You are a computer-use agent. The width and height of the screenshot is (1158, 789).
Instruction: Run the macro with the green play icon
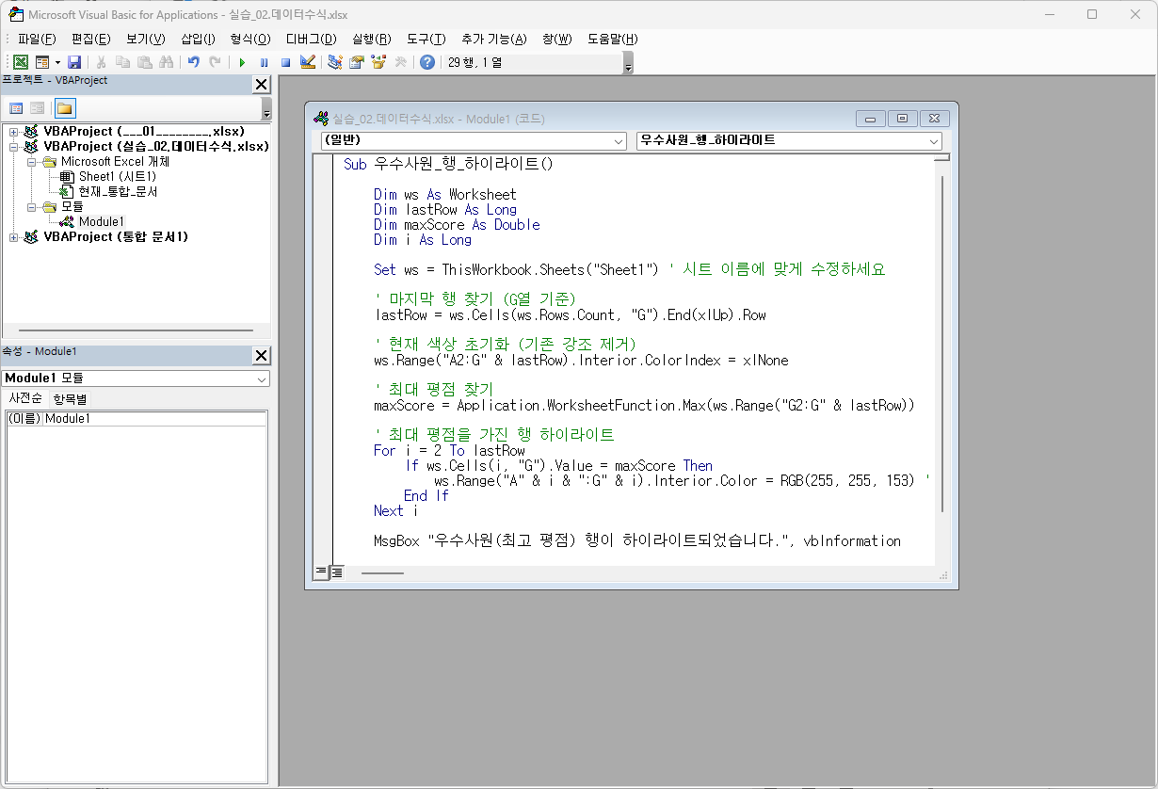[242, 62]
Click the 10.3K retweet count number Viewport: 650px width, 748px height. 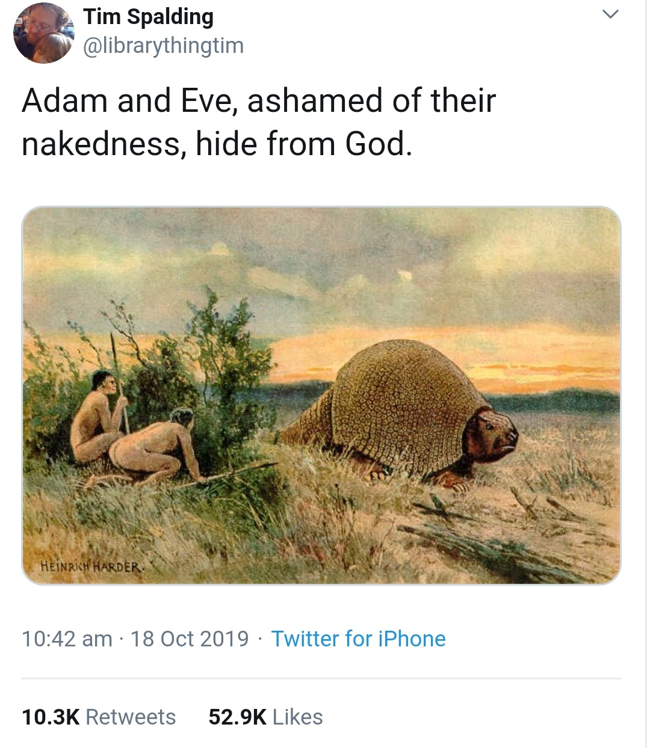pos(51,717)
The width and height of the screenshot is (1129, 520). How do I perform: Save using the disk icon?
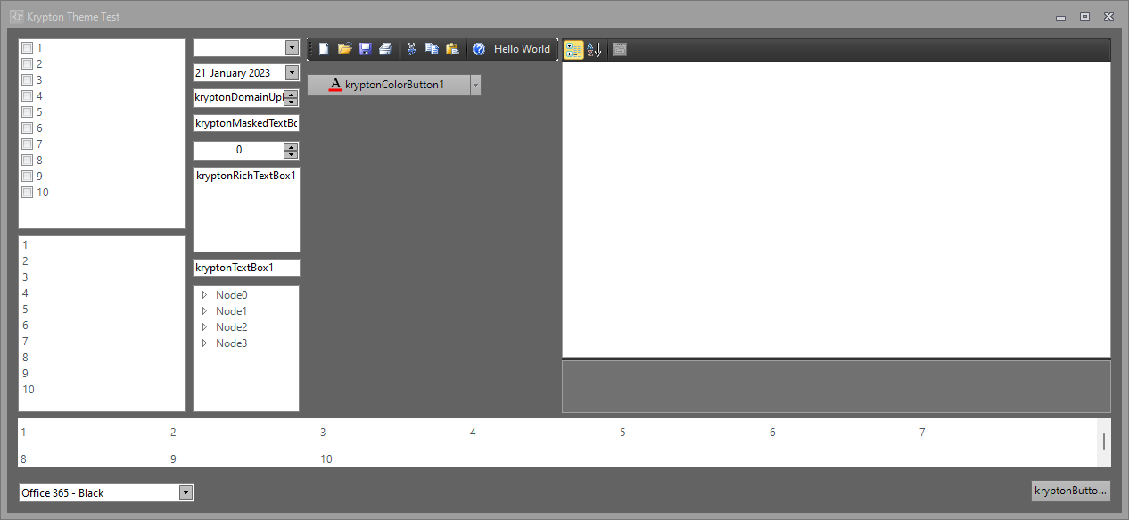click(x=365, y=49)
######
### WORK INSTRUCTION
When you reach the line with "The width and height of the screenshot is (1129, 520)." in the entries above, start copying, and go on word for word to the last line; skip any picture.

### OUTPUT FOR THIS EXERCISE
The width and height of the screenshot is (1129, 520). How do I perform: Save using the disk icon?
click(x=365, y=49)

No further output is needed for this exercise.